Why, Wilson?

Chloe Fatsis and Julia Weinrod

You get down to the atrium hungry and lunch-less. Searching through your backpack, you manage to find $4—just enough money for a slice of pizza at Angelico. You ask your friend to go get it with you, but to your horror, they tell you they don’t have off-campus. When you ask why they don’t have it, they say that they can’t get off-campus privileges in the middle of an advisory, only at the beginning of the next advisory. You’re frustrated and annoyed. Why can’t they just get off campus in the middle of an advisory? Why, Wilson?

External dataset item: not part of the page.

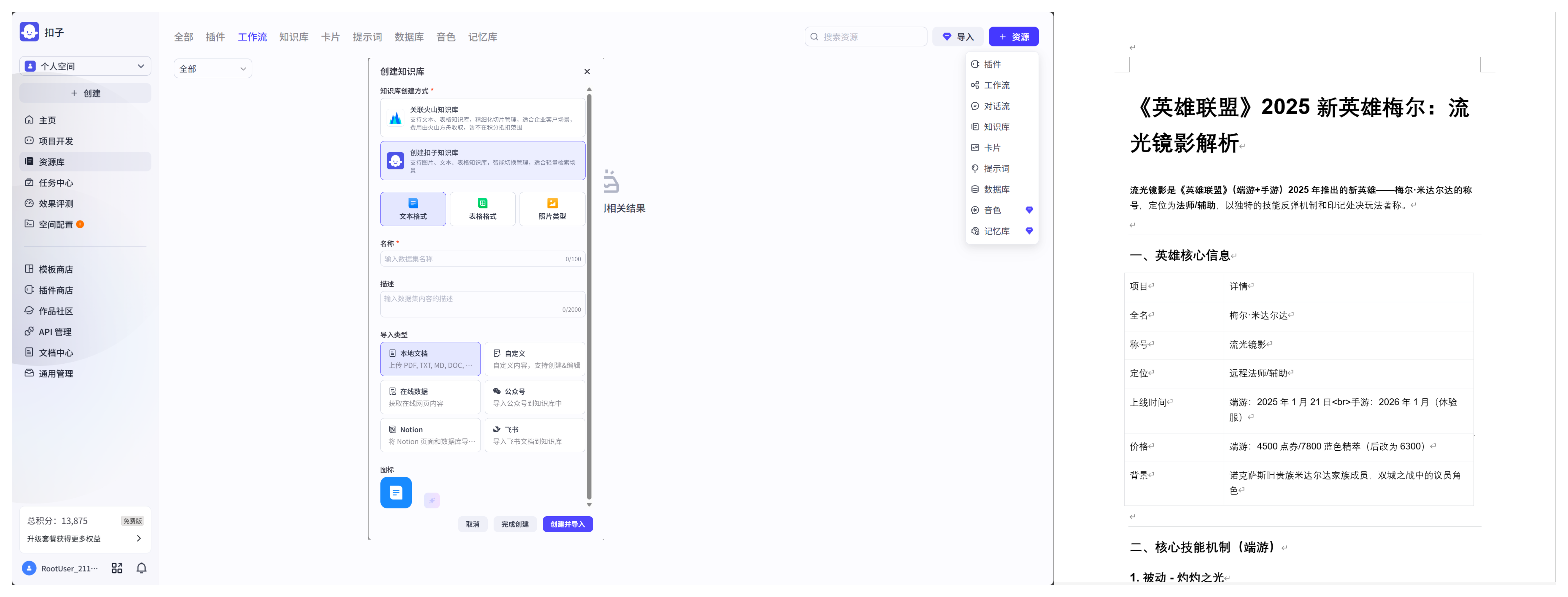Click the AI generate icon next to knowledge icon
Viewport: 1568px width, 597px height.
point(431,500)
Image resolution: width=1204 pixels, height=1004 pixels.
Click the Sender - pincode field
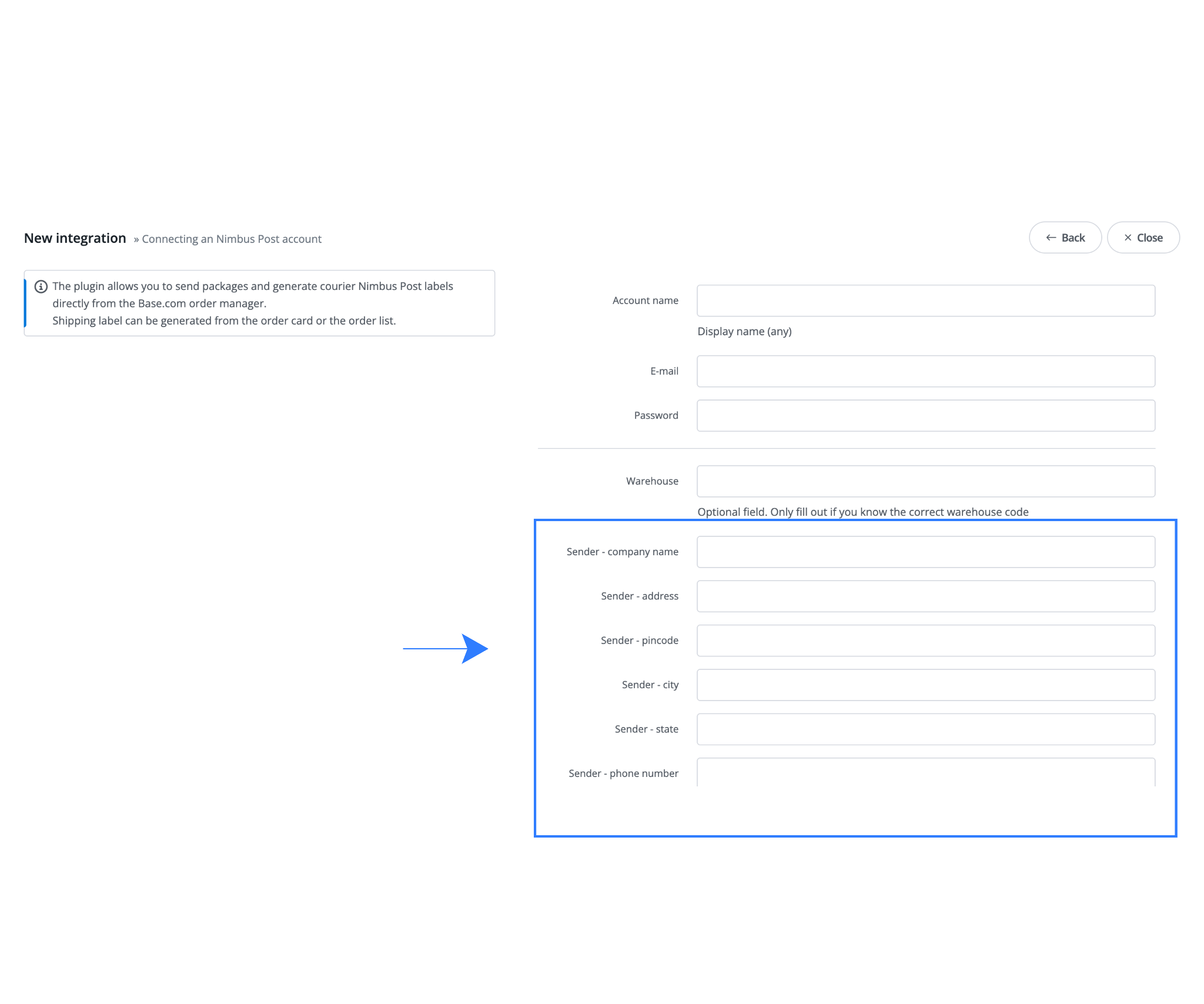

Ninth Grade Assistant Principal Tiffany Mercer said that off-campus lunch is based on whether or not you maintain a 3.0 GPA or improve by 0.5 points each advisory. Students will lose off-campus privileges if their GPA drops below the 3.0 minimum. She explained that DCPS only calculates GPAs at the end of each advisory, and that GPA is used to determine whether a student will be able to go off campus for the next advisory.

If a student doesn’t apply for off-campus lunch by two weeks into the new advisory, they’ll have to wait until the next advisory to receive those privileges. “[DCPS runs] GPAs once an advisory; we’re not going to go behind them and ask if we could get GPAs ran just for Wilson,” Mercer said when asked why students can’t get off-campus after that two-week period.

Data Coordinator Joseph Bellino explained that in the past, the system of approving students’ off-campus forms was very time-consuming, so a deadline was instituted to make the process more efficient, and that former Assistant Principal Tennille Bowser “said that it’s a privilege that we’re offering students [off campus lunch], so they should be able to follow the deadlines.”

The current policy doesn’t show signs of changing—Wilson students who finds themselves trapped in the atrium at STEP are going to continue waiting until the beginning of the next advisory for off campus. But Bellino said that that exceptions are usually made for students “if they have a good reason.”